Working with a wireless network borrowed from a friend at some remove in our building, I was fortunate to be able to put up this story, but I won't attempt anything right now which has an image.


I have almost no idea what we're looking at here, but it was one of the most interesting things I saw yesterday afternoon while we were at the Himalayan Street Fair. Maybe someone can explain the game; these people seemed to be having a ball.

Seventeenth Street between 6th and &th Avenues was closed for events and installations celebrating the opening of the Rubin Museum of Art.

Late risers, we had apparently arrived just after the Himalayan Dog Pageant. Most of the attractive competitors were still hanging about however, continuing to draw small crowds of admirers. We probably missed all of the most exciting events scheduled for the day. Barry did buy a beautiful green scarf from the good people inside the Bhutan kiosk, and I liked the geographic conceit which set up the portable rock climbing wall for the occasion.

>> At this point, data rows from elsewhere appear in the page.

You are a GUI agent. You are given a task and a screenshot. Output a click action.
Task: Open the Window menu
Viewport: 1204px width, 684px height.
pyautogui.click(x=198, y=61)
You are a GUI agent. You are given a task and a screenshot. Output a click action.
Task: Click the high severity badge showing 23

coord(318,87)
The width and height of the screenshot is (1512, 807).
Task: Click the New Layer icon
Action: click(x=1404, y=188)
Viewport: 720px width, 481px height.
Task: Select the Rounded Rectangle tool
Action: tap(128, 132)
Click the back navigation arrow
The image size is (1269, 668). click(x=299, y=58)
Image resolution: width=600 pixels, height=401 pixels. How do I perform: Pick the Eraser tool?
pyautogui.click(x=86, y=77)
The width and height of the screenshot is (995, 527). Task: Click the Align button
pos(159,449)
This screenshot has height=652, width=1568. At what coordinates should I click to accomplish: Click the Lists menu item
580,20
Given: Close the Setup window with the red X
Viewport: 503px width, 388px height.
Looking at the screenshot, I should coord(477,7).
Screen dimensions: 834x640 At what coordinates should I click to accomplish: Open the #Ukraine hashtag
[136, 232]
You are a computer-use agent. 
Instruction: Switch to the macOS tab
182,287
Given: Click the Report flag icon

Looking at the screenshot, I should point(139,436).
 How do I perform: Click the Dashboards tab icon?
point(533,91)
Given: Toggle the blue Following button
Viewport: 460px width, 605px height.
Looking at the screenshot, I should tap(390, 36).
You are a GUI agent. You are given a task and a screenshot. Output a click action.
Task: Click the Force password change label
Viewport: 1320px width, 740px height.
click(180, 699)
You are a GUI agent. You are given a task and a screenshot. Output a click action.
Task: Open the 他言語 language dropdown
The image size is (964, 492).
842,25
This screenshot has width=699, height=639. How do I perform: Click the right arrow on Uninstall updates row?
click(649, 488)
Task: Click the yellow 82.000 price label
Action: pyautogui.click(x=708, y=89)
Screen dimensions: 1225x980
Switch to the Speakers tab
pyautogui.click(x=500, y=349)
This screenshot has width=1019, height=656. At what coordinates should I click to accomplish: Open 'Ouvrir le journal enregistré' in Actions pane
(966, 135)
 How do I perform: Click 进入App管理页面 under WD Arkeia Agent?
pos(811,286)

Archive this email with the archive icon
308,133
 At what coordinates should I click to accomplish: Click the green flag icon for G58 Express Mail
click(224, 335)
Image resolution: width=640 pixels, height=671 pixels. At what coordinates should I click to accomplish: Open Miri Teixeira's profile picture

We decided that the line to get into the building itself was too long, deciding to return another day. The trip itself won't be a challenge, since we're only six blocks away, but any visit to this museum will certainly demand more than a quick run-through.

[historical note: the building now occupied by the museum was once the site of Barneys, an oddly entertaining temple of chic in the 1980's and early 90's; the Pressman family's creation self-destructed ten years ago and the stores which bear the name today are basically corporate pretenders]

Allan McCollum, installation detail of The Recognizable Image Drawings from The Kansas and Missouri Topographical Model Donation Project

[Kansas counties on the left, Missouri on the right]

I didn't manage to get to Allan McCollum's show at Friedrich Petzel until this afternoon, and now it's gone. But I liked the two installations too much to let a little matter of their deposition stop me from showing this installation photograph and from linking to both the gallery's pages and his own site for more images and information about this wonderful artist.

At least we have five more months to see his "Three Perfect Vehicles" currently installed at the southeast entrance to Central Park. This time I promise myself I won't wait until the last day.